Townsville City Council is moving toward a formal audit of its digital records system after a review identified widespread duplication of property and infrastructure images stored across multiple internal databases. The problem, which spans records linked to planning applications, asset management, and community facility documentation, has reached a point where council staff are unable to reliably confirm which image is the authorised version for a given file — a gap that matters most when building approvals and heritage assessments are in play.

The timing is not incidental. Council is currently processing a significant volume of development applications tied to the Northern Australia Infrastructure Facility pipeline and several Stage 2 submissions under the Townsville City Deal, the 2016 partnership between the federal government, Queensland government, and Townsville City Council. When image records are unreliable, so are the decisions built on them.

What the Duplication Problem Actually Means on the Ground

The duplication issue cuts across a range of council operations. Properties along Flinders Street in the CBD, infrastructure assets at the Townsville Port Access Road corridor, and community facilities including Riverway Arts Centre in Thuringowa have all been flagged in internal working documents as having multiple conflicting image records. Staff processing applications have in some cases been working from images attached to the wrong cadastral parcel — meaning the photo on file shows a neighbouring block, not the property under assessment.

For businesses waiting on development approvals in the Palmer Street hospitality precinct or around the Willows Shopping Centre in Kirwan, the downstream effect is delay.

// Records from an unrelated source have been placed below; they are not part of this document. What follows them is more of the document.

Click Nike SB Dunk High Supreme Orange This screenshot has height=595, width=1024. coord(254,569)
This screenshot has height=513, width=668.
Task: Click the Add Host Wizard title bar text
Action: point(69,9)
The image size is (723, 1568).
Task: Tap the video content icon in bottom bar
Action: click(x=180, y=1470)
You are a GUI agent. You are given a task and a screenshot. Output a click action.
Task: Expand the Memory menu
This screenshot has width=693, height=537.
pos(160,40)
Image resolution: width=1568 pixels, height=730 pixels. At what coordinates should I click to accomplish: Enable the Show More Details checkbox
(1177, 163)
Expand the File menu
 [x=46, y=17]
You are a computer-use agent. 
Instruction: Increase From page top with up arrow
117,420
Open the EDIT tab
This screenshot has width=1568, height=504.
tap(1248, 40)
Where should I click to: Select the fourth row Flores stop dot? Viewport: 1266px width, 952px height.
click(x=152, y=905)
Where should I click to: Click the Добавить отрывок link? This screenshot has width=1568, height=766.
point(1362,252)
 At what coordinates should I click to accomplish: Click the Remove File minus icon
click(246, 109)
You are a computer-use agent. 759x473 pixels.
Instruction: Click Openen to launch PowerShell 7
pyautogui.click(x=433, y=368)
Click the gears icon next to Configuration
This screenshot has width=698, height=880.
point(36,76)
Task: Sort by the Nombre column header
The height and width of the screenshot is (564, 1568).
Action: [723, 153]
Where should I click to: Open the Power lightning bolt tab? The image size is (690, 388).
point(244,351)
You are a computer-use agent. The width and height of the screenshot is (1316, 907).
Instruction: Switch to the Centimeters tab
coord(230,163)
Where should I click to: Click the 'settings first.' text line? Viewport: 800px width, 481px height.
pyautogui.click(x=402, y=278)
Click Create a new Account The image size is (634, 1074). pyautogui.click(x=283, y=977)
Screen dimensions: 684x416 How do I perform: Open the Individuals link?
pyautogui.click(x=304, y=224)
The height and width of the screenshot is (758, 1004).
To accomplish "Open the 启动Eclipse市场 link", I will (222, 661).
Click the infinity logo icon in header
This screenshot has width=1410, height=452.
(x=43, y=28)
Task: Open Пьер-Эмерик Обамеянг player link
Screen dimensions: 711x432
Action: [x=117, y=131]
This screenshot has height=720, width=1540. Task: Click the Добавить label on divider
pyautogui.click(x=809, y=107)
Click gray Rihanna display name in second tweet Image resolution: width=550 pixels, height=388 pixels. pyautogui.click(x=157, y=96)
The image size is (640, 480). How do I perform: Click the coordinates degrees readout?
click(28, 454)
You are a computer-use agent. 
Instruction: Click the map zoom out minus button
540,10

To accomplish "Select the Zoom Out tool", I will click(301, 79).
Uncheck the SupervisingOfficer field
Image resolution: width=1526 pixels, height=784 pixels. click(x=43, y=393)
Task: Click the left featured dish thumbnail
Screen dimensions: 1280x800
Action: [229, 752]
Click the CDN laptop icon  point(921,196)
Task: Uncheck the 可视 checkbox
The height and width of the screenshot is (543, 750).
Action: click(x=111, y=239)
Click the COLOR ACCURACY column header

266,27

Planning officers who cannot confirm site conditions from internal records must either commission fresh site inspections or place applications on hold pending verification. A single extra site inspection can add between $400 and $900 to the cost of processing a commercial application, according to standard Queensland Government fee schedules published under the Planning Act 2016.

The problem is also relevant to First Nations heritage assessments. Under Queensland's Aboriginal Cultural Heritage Act 2003, planning decisions in areas with registered cultural significance require accurate site documentation. Duplicate or mismatched image records in those files create legal exposure for council if a decision is later challenged.

The Decisions Council Has to Make — and When

Three choices sit in front of the council's Infrastructure and Operations directorate right now. The first is whether to run a full system audit using council's existing Geographic Information Systems team based at the Tony Ireland Stadium precinct on Thuringowa Drive, or to procure an external digital asset management contractor. The second is whether to freeze new image uploads to affected databases while the audit runs — a step that would slow planning workflows but prevent further duplication. The third, and most consequential, is which software standard to migrate to once duplicates are cleared.

Council has been in preliminary discussions with at least two Queensland local government bodies about adopting a shared digital asset platform. The Local Government Association of Queensland, which represents all 77 Queensland councils, has been advocating for a standardised approach to digital records since its 2024 Annual Conference in Brisbane. A shared platform could reduce per-council licensing costs significantly, though transition timelines for a council of Townsville's scale — servicing more than 200,000 residents across roughly 1,400 square kilometres of local government area — typically run to 18 months or longer.

The audit findings are expected to inform a report to the full council meeting scheduled for later in the July-August 2026 session. Ratepayers and local developers with live applications should check the council's online development application tracker at its Ogden Street administration offices, or via the MyTownsville portal, to confirm whether their file has been flagged for image verification. Applications in affected categories will carry a status note indicating a review is pending. Anyone with a time-sensitive approval should contact the planning counter directly rather than waiting for an automated update — the system generating those updates draws from the same image database currently under scrutiny.